▶ [TASK BRIEF]
Lines from the beginning of the data below through the one containing "Screen dimensions: 700x802" are to be printed exactly as they appear.

▶ [SOURCE MATERIAL]
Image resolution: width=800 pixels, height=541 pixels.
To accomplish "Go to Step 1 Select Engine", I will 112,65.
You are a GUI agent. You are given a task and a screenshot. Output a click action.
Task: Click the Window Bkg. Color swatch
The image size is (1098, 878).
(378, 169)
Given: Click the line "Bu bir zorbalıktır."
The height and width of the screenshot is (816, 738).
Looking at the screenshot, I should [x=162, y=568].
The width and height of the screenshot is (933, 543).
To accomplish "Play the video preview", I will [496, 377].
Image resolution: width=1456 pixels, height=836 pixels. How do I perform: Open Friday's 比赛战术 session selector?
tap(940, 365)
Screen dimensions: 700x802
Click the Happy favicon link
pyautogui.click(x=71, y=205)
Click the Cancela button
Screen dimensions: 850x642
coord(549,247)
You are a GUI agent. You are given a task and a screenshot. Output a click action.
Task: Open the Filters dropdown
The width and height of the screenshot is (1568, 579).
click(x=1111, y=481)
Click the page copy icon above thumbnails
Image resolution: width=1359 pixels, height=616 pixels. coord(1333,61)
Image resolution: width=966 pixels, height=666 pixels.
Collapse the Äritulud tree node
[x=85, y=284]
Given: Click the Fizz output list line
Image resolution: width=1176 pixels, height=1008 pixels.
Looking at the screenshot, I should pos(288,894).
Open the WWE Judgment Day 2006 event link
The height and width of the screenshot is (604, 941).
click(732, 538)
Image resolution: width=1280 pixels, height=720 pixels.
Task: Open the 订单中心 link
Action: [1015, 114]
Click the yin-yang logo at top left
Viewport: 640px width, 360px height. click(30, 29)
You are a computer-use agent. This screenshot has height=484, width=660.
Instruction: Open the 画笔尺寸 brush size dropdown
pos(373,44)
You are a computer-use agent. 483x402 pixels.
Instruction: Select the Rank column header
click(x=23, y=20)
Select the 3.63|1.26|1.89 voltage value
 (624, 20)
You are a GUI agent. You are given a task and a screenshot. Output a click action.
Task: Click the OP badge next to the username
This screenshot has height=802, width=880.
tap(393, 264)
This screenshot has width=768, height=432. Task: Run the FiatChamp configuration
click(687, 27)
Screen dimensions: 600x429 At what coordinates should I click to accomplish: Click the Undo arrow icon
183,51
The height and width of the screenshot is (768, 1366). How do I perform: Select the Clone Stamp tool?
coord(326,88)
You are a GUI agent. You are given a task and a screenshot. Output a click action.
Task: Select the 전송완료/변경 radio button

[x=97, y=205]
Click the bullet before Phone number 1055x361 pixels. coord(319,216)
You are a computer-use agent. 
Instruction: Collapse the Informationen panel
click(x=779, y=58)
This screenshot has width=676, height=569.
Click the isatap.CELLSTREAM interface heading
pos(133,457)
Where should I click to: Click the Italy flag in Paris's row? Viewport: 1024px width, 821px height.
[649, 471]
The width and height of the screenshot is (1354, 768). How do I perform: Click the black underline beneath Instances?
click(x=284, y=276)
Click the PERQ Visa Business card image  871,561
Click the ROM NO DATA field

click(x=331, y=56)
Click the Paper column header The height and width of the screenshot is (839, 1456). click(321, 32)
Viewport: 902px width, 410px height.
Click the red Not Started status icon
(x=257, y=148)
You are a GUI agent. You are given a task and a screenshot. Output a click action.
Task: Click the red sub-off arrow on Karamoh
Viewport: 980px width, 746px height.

▶ [WRITTEN REPLY]
Image resolution: width=800 pixels, height=541 pixels.
To accomplish "Go to Step 1 Select Engine", I will 112,65.
You are a GUI agent. You are given a task and a screenshot. Output a click action.
Task: Click the Window Bkg. Color swatch
The image size is (1098, 878).
(378, 169)
Given: Click the line "Bu bir zorbalıktır."
The height and width of the screenshot is (816, 738).
Looking at the screenshot, I should [x=162, y=568].
The width and height of the screenshot is (933, 543).
To accomplish "Play the video preview", I will [496, 377].
Image resolution: width=1456 pixels, height=836 pixels. How do I perform: Open Friday's 比赛战术 session selector?
tap(940, 365)
Screen dimensions: 700x802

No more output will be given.